- **Exercise objective**
Write out every entry exactly as it stands.

- **Record extracts**
--

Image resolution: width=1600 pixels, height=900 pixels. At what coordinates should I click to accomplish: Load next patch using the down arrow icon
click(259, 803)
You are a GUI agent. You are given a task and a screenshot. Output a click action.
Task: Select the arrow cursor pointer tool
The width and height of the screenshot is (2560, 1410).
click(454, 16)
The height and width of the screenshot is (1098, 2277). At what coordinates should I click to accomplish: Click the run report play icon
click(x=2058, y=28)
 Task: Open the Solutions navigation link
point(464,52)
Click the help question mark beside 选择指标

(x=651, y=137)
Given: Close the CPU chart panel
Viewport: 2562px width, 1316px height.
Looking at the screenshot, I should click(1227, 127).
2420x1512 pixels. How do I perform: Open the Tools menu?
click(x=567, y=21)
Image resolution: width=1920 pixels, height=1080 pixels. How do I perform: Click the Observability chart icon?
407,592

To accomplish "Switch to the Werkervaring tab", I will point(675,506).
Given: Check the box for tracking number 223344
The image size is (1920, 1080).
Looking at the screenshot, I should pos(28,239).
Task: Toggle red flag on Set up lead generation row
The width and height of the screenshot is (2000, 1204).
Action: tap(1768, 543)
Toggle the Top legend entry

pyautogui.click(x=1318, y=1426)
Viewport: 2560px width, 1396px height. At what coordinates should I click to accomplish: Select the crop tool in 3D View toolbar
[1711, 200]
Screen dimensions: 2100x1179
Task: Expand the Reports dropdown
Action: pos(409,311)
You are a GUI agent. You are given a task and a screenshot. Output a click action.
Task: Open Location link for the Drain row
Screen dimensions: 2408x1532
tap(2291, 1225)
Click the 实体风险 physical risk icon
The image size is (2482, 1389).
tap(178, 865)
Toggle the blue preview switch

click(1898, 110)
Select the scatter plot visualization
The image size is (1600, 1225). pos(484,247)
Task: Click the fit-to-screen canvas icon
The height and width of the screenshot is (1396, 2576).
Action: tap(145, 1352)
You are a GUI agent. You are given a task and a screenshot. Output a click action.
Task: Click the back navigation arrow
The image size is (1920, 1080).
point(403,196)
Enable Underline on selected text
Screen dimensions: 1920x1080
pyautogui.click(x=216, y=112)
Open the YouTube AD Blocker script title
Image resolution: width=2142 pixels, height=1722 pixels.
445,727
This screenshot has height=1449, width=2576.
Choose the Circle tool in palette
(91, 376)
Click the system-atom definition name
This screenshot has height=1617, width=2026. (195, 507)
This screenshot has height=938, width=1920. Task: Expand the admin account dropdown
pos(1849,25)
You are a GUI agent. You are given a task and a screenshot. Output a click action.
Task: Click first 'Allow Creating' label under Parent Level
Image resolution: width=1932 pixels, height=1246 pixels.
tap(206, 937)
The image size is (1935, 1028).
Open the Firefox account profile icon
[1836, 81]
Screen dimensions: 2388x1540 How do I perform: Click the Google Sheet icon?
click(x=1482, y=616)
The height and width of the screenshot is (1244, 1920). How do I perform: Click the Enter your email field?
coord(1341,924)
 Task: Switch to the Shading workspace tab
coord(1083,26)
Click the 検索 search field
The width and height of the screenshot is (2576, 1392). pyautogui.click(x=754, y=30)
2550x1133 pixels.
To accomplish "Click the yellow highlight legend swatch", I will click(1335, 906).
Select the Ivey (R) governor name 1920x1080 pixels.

--

- **Answer for this exercise**
Image resolution: width=1600 pixels, height=900 pixels. At what coordinates should I click to accomplish: Load next patch using the down arrow icon
click(259, 803)
You are a GUI agent. You are given a task and a screenshot. Output a click action.
Task: Select the arrow cursor pointer tool
The width and height of the screenshot is (2560, 1410).
click(454, 16)
The height and width of the screenshot is (1098, 2277). At what coordinates should I click to accomplish: Click the run report play icon
click(x=2058, y=28)
 Task: Open the Solutions navigation link
point(464,52)
Click the help question mark beside 选择指标

(x=651, y=137)
Given: Close the CPU chart panel
Viewport: 2562px width, 1316px height.
Looking at the screenshot, I should click(1227, 127).
2420x1512 pixels. How do I perform: Open the Tools menu?
click(x=567, y=21)
Image resolution: width=1920 pixels, height=1080 pixels. How do I perform: Click the Observability chart icon?
407,592

To accomplish "Switch to the Werkervaring tab", I will point(675,506).
Given: Check the box for tracking number 223344
The image size is (1920, 1080).
Looking at the screenshot, I should pos(28,239).
Task: Toggle red flag on Set up lead generation row
The width and height of the screenshot is (2000, 1204).
Action: tap(1768, 543)
Toggle the Top legend entry

pyautogui.click(x=1318, y=1426)
Viewport: 2560px width, 1396px height. At what coordinates should I click to accomplish: Select the crop tool in 3D View toolbar
[1711, 200]
Screen dimensions: 2100x1179
Task: Expand the Reports dropdown
Action: pos(409,311)
You are a GUI agent. You are given a task and a screenshot. Output a click action.
Task: Open Location link for the Drain row
Screen dimensions: 2408x1532
tap(2291, 1225)
Click the 实体风险 physical risk icon
The image size is (2482, 1389).
tap(178, 865)
Toggle the blue preview switch

click(1898, 110)
Select the scatter plot visualization
The image size is (1600, 1225). pos(484,247)
Task: Click the fit-to-screen canvas icon
The height and width of the screenshot is (1396, 2576).
Action: tap(145, 1352)
You are a GUI agent. You are given a task and a screenshot. Output a click action.
Task: Click the back navigation arrow
The image size is (1920, 1080).
point(403,196)
Enable Underline on selected text
Screen dimensions: 1920x1080
pyautogui.click(x=216, y=112)
Open the YouTube AD Blocker script title
Image resolution: width=2142 pixels, height=1722 pixels.
445,727
This screenshot has height=1449, width=2576.
Choose the Circle tool in palette
(91, 376)
Click the system-atom definition name
This screenshot has height=1617, width=2026. (195, 507)
This screenshot has height=938, width=1920. Task: Expand the admin account dropdown
pos(1849,25)
You are a GUI agent. You are given a task and a screenshot. Output a click action.
Task: Click first 'Allow Creating' label under Parent Level
Image resolution: width=1932 pixels, height=1246 pixels.
tap(206, 937)
The image size is (1935, 1028).
Open the Firefox account profile icon
[1836, 81]
Screen dimensions: 2388x1540 How do I perform: Click the Google Sheet icon?
click(x=1482, y=616)
The height and width of the screenshot is (1244, 1920). How do I perform: Click the Enter your email field?
coord(1341,924)
 Task: Switch to the Shading workspace tab
coord(1083,26)
Click the 検索 search field
The width and height of the screenshot is (2576, 1392). pyautogui.click(x=754, y=30)
2550x1133 pixels.
To accomplish "Click the yellow highlight legend swatch", I will click(1335, 906).
Select the Ivey (R) governor name 1920x1080 pixels.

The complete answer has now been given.